God has decided to inflict upon us the wasteland that is the American pulpit today. The Lord has brought us into this wilderness. Some might say this is all right because wandering aimlessly in the desert could be called an activity that is seeker friendly. But not all are so enamored with the new foolishness. We still have plenty of traditionalists opponents of all this who would lead us back to the ancient paths by whistling through their noses. God has done all of it, and may God deliver us.
This kind of language has far more hard and sharp edges than we like. We have heard too many smooth sermons from too many pretty boys to tolerate this kind of thing. “Oh,” we say, “God would never do that kind of thing to His people. All our low self-esteem in the pulpit, for that is what the problem really amounts to, just breaks his heart”—as though the Lord were up in heaven wringing His hands over what He could possibly do about those stinkers who preach.

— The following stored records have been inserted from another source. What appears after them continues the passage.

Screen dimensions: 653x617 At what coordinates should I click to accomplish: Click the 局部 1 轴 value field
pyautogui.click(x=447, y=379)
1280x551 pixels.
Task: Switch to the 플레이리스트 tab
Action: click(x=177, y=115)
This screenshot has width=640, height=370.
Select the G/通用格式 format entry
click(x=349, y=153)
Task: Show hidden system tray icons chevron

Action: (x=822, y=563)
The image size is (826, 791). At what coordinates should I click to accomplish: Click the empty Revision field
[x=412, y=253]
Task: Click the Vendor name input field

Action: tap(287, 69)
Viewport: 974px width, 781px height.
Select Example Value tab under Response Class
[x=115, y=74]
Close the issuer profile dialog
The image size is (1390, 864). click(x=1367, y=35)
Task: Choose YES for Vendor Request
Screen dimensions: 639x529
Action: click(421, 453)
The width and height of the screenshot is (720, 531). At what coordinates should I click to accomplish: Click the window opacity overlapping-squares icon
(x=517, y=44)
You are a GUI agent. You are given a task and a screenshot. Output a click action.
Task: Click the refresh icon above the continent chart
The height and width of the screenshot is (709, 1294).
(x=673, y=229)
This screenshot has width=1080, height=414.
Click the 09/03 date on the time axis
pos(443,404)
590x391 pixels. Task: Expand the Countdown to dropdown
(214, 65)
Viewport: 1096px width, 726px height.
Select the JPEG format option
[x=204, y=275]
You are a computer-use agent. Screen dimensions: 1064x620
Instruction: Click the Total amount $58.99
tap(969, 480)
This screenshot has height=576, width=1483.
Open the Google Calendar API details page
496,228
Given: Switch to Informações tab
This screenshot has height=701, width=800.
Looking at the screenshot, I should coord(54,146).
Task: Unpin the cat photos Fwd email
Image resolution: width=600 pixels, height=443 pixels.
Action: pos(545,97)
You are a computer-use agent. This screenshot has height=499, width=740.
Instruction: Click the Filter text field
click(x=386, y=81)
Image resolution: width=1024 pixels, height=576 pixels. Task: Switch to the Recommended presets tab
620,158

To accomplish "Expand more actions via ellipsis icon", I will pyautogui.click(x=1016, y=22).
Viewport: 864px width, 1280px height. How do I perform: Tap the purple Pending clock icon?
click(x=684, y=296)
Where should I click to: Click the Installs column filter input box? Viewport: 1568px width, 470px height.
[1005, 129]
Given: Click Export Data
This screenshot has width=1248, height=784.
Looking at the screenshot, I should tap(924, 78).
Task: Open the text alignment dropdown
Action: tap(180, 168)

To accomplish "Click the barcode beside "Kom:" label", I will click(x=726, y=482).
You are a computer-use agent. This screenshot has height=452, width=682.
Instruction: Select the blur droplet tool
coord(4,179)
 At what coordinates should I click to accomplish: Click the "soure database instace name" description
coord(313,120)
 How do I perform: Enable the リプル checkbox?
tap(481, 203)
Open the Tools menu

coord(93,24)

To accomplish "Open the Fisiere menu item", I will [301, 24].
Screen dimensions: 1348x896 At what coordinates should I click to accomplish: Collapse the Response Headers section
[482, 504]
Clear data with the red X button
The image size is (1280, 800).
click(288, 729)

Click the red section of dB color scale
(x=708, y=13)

Confronted with the hard evidence of the judicially-imposed stupidity that stands in the pulpit today, we broaden the extent of that stupidity by refusing to honor the Lord who has brought us to this point. We either think that the problem is not a problem, and sing another jovial chorus, or we think that the problem is just happening for no particular reason. Our stupor amounts to a rejection of God and His attributes. we are in love with our own notions of what God has to be instead of loving Him as He has revealed Himself to us. This idol would be very nice if He only existed.
To acknowledge that this is from the Lord is not to accuse Him. When God’s people are hard-hearted their sin does not disappear simply because the Lord wields absolute control over it. “O Lord, why has thou made us to err from thy ways, and harden our heart from thy fear? Return for thy servant’s sake, the tribes of thine inheritance” (Is. 63. 17). The Bible makes it plain as words can say that God remains God regardless of the circumstances, and that when the Church is drifting from one disaster to another, God is not standing helplessly by.
Spurgeon said somewhere that, “Oysters always whistle out of tune,” and we should not be surprised when men cannot accomplish their own salvation. We should not marvel that men cannot restore and reform the Church. How could they? We look to see if a man is asleep by looking to see if his eyes are closed. As we look to see if the Church is asleep, we should do the same. The eyes of the Church are the pulpit and the eyes of the Church are sightless because the Lord has brought this spirit of moronic stupor upon us. The pulpit today is the central problem in the midst of that fin de siecle disaster that we like to call our culture. With our indistinct mutterings, we have “preached” our way into the culture that we deserve. Because we are the problem, we cannot be the solution. “For the Lord is our judge; the Lord is our lawgiver, the Lord is our king; he will save us” (Is. 33:22).
When the Lord turns to deliver us, He will do something according to His Word, which means that He will raise up men, men courageous enough to to preach the Word in season and out of season, whether the people want to hear it or not.